Exercise aim: Word for word, restate the entries that follow.

======== Records for the task

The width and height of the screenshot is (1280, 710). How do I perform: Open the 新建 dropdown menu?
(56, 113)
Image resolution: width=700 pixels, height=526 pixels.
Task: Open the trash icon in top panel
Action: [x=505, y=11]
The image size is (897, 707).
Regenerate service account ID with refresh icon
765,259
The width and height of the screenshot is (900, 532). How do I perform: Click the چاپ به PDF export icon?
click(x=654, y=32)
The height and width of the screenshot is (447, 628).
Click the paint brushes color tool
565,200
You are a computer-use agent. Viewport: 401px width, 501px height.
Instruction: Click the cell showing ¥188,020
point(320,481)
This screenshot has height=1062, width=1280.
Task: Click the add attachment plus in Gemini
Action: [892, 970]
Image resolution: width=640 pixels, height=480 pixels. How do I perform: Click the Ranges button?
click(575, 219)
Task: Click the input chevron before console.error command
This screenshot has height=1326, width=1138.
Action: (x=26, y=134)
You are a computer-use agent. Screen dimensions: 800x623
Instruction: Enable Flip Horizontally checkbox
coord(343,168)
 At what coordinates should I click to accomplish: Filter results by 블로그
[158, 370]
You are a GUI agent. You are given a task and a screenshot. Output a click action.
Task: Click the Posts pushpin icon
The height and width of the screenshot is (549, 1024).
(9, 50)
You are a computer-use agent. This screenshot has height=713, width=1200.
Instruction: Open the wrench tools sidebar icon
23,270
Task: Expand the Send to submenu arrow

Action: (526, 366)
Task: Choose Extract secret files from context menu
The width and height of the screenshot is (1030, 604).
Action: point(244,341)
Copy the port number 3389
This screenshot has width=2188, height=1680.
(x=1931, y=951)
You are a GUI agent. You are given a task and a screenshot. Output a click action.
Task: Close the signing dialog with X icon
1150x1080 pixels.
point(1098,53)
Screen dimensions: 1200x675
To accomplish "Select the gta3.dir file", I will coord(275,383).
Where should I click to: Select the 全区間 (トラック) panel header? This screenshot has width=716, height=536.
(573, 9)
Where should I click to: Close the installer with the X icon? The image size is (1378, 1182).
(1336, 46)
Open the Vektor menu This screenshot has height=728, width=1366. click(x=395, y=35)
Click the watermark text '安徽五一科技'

================

Exercise solution:
The width and height of the screenshot is (1280, 710). How do I perform: Open the 新建 dropdown menu?
(56, 113)
Image resolution: width=700 pixels, height=526 pixels.
Task: Open the trash icon in top panel
Action: [x=505, y=11]
The image size is (897, 707).
Regenerate service account ID with refresh icon
765,259
The width and height of the screenshot is (900, 532). How do I perform: Click the چاپ به PDF export icon?
click(x=654, y=32)
The height and width of the screenshot is (447, 628).
Click the paint brushes color tool
565,200
You are a computer-use agent. Viewport: 401px width, 501px height.
Instruction: Click the cell showing ¥188,020
point(320,481)
This screenshot has height=1062, width=1280.
Task: Click the add attachment plus in Gemini
Action: [892, 970]
Image resolution: width=640 pixels, height=480 pixels. How do I perform: Click the Ranges button?
click(575, 219)
Task: Click the input chevron before console.error command
This screenshot has height=1326, width=1138.
Action: (x=26, y=134)
You are a computer-use agent. Screen dimensions: 800x623
Instruction: Enable Flip Horizontally checkbox
coord(343,168)
 At what coordinates should I click to accomplish: Filter results by 블로그
[158, 370]
You are a GUI agent. You are given a task and a screenshot. Output a click action.
Task: Click the Posts pushpin icon
The height and width of the screenshot is (549, 1024).
(9, 50)
You are a computer-use agent. This screenshot has height=713, width=1200.
Instruction: Open the wrench tools sidebar icon
23,270
Task: Expand the Send to submenu arrow

Action: (526, 366)
Task: Choose Extract secret files from context menu
The width and height of the screenshot is (1030, 604).
Action: point(244,341)
Copy the port number 3389
This screenshot has width=2188, height=1680.
(x=1931, y=951)
You are a GUI agent. You are given a task and a screenshot. Output a click action.
Task: Close the signing dialog with X icon
1150x1080 pixels.
point(1098,53)
Screen dimensions: 1200x675
To accomplish "Select the gta3.dir file", I will coord(275,383).
Where should I click to: Select the 全区間 (トラック) panel header? This screenshot has width=716, height=536.
(573, 9)
Where should I click to: Close the installer with the X icon? The image size is (1378, 1182).
(1336, 46)
Open the Vektor menu This screenshot has height=728, width=1366. click(x=395, y=35)
Click the watermark text '安徽五一科技'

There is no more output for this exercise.